| Quoted passage |
Design of the Ocotillo PRNG

Eric Lee Green

September 15, 1999

Abstract:

Most pseudo-random number generators have a predictable sequence and limited number of seed values, making them useless for cryptographic purposes. Described is a pseudo-random number generator which is purported to be cryptographically secure once seeded with appropriate sources of randomness. Standard cryptographic components (MD5, TwoFish) are used along with whatever sources of randomness are available in order to produce hopefully unpredictable results.

Legal Boilerplate

The MD5 message digest algorithm implementation used is copyrighted by RSA and was taken from an Internet RFC. The TwoFish implementation is copyrighted by Dr. Brian Gladman. Both are covered by a BSD-style license that allows free use as long as their source is properly attributed.

All other portions of Ocotillo are Copyright 1999 Enhanced Software Technologies Inc. (the makers of BRU, the #1 tape backup solution for Linux and Unix), and is also covered by a BSD-style Open Source license. My thanks to EST (http://www.estinc.com) for allowing me to release this work to the general public.

Rationale

Strong network authentication and encryption requires a strong source of key material. If keys are predictable, then a potential attacker does not need to try all possible keys in order to break into your system or intercept sensitive materials.

The original motivation for Ocotillo arose due to two factors:

1.: The lack of a good PRNG as a standard component on the majority of Unix platforms that my employer supports, and
2.: the poor cryptographic quality of the 'whrandom.py' module that is the ``best'' PRNG that comes with the Python programming language.

FreeBSD and Linux both have a /dev/random which produces hopefully ``truly'' random numbers. The majority of Unix platforms that EST supports do not contain such a source of true random numbers. The only standard there is the 'rand' PRNG.

Examination of the 'rand' source code under FreeBSD, which presumably is closely related to its implementation on other Unix operating systems that share the same heritage, shows that this PRNG is utterly predictable. If you know one output, you can guess all future and previous outputs. Thus while it produces a statistically random distribution, as a cryptographic component it is an utter failure. In addition, with only 32 bits of initial randomness, using it to produce even 56-bit session keys for export-strength DES is rather futile.

The whrandom.py PRNG under Python produced a statistically random distribution, but similarly failed the predictability test. There are only 24 bits of initial randomness. Assuming that keys are generated shortly after the PRNG is initialized, keys can thus be brute-forced in much less time than would be theoretically possible for a key of a given length larger than 24 bits.

What this examination showed was that statistical randomness is not enough for a cryptographic pseudo-random number generator. Rather, the most needed property is unpredictability. A random distribution of outputs is useless if the outputs are predictable and can thus be used to gain important information about keys generated with the PRNG.

Design criteria

The design was primarily influenced by Yarrow (http://www.counterpane.com), and its name (Ocotillo) is in homage to that influence (ocotillo is a plant of the Arizona desert where EST is located). Design criteria included:

1.: Use of standard cryptographic components. I do not have any delusions about my abilities as a cryptographer. Relying upon tested components that have undergone extensive crytoanalysis by a variety of cryptographers should at least insure that any flaws in my implementation are not flaws in the underlying cryptographic components.

| Records |
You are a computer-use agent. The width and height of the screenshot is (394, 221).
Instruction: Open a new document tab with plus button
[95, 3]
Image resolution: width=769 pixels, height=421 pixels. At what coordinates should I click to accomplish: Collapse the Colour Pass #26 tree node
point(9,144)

---

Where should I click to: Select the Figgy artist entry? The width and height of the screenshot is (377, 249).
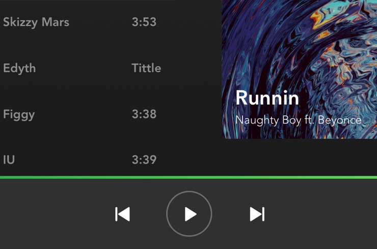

==

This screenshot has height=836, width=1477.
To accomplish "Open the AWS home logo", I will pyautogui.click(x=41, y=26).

| Tasks |
1. In the Ocotillo design text, how many bits of initial randomness does the whrandom.py generator have?
2. Scale the records from the line with "You are a computer-use" to the line with "point(9,144)", both included, and write only those lines out again with their requests. Multiply every coordinate in the answers by 2.55 and round each to a whole number, with halves rounded up.
The records have no connection to the text.

| Response list |
1. It has only 24 bits of initial randomness.

2.
You are a computer-use agent. The width and height of the screenshot is (394, 221).
Instruction: Open a new document tab with plus button
[242, 8]
Image resolution: width=769 pixels, height=421 pixels. At what coordinates should I click to accomplish: Collapse the Colour Pass #26 tree node
point(23,367)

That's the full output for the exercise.